22VAC40-100-200. Health.
A. Timing and frequency of physical examinations
1. Each child accepted for care shall have a physical examination by or under the direction of a licensed physician no earlier than 90 days prior to placement in the facility.
EXCEPTIONS: a. If a child transfers from one residential facility licensed or certified by a state agency to another, the report of an examination within the preceding 12 months shall be acceptable.
b. If a child is admitted on an emergency basis and a report of physical examination is unavailable, a physical examination shall be conducted within 30 days after placement. (See 22VAC40-100-180 8.)
2. Following the initial examination, each child shall have a physical examination annually.
3. Additional or follow-up examinations and treatment shall be required when:
a. Prescribed by the examining physician, or
b. Symptoms indicate the need for an examination or treatment by a physician.
B. Required content of physical examinations.
1. Each report of physical examination shall include:
a. The date of the physical examination; and
b. The signature of a licensed physician, the physician's designee, or an official of a local health department.
2. Each examination report shall include information concerning:
a. Immunizations administered;
b. Visual acuity;
c. Auditory acuity;
d. General physical condition, including documentation of apparent freedom from communicable diseases, including tuberculosis;
e. Allergies, chronic conditions, and handicaps, if any;
f. Nutritional requirements, including special diets, if any;
g. Restriction of physical activities, if any; and
h. Recommendations for further treatment, immunizations, and other examinations indicated.

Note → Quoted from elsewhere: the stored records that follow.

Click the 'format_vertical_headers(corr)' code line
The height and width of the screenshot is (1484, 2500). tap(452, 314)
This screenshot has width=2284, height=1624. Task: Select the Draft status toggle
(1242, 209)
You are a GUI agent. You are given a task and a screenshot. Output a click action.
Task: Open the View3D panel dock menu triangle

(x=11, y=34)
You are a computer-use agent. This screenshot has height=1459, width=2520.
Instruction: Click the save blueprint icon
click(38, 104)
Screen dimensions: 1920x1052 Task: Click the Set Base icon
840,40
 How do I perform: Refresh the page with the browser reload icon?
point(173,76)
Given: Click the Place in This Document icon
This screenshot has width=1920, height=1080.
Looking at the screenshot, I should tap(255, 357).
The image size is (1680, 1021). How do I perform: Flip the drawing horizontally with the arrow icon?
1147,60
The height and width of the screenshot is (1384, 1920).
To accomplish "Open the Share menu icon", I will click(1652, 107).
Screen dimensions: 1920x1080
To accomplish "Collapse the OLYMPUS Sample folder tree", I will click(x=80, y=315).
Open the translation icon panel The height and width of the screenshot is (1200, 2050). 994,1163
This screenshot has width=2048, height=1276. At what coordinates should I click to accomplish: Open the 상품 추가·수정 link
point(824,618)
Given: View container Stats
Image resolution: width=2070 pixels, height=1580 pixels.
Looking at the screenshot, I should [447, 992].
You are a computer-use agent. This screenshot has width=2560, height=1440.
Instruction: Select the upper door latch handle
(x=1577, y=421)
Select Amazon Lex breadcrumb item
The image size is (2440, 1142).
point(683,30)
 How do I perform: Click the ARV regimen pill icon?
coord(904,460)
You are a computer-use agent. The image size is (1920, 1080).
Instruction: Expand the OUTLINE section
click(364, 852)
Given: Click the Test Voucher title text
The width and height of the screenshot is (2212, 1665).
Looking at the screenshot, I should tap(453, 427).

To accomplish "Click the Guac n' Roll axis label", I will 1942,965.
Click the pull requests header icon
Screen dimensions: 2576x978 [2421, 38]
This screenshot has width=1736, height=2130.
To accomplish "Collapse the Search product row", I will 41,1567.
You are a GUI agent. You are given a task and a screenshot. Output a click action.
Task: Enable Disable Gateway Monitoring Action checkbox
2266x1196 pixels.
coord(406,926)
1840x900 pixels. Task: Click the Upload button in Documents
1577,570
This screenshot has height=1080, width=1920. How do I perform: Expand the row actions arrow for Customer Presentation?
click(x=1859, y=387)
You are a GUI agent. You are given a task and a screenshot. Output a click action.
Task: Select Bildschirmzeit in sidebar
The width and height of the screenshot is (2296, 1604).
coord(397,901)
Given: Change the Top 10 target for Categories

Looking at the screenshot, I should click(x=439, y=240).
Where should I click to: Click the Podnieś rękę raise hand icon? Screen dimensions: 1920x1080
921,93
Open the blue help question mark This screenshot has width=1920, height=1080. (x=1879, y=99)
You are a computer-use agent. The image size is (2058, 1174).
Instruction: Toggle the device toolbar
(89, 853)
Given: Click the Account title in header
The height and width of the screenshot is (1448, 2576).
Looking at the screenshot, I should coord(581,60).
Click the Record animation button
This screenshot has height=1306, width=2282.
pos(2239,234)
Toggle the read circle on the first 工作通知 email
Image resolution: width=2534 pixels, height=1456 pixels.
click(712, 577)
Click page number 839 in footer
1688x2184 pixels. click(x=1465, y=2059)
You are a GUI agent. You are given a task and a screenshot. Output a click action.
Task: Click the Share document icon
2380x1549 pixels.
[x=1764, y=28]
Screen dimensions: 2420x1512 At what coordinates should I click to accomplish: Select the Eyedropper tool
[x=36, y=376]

3. When it is not in the best interest of a child with a communicable disease to prohibit admission, the child may be admitted only after a licensed physician certifies that:
a. The facility is capable of providing care to the child without jeopardizing other children in care and staff; and
b. The facility is aware of the required treatment for the child and procedures to protect other children in care and staff.
C. Responsibility for Health Program.
1. It is the responsibility of the institution to maintain and promote the health of children for whom it assumes responsibility. The health program shall be under the continuing technical direction of a physician.
2. The nutrition of the children is a vital aspect of the total health program. Planning, preparation, and serving of food shall be in accordance with nutritional, social, and environmental sanitation needs of the children. Menus shall be available upon request by the commissioner's representative.
3. A positive attitude toward good health and oral and dental hygiene shall be promoted. Standards of hygiene in relation to bathing, appropriate handwashing, and toothbrushing shall be maintained.
D. Annual dental inspection with recommendations for follow-up dental care as indicated.
Statutory Authority
§§ 63.2-217 and 63.2-1734 of the Code of Virginia.
Historical Notes
Derived from VR615-24-01 §VC, eff. November 22, 1972; amended, eff. July 1, 1981, eff. February 1, 1984, eff. May 1, 1984, eff. July 1, 1984.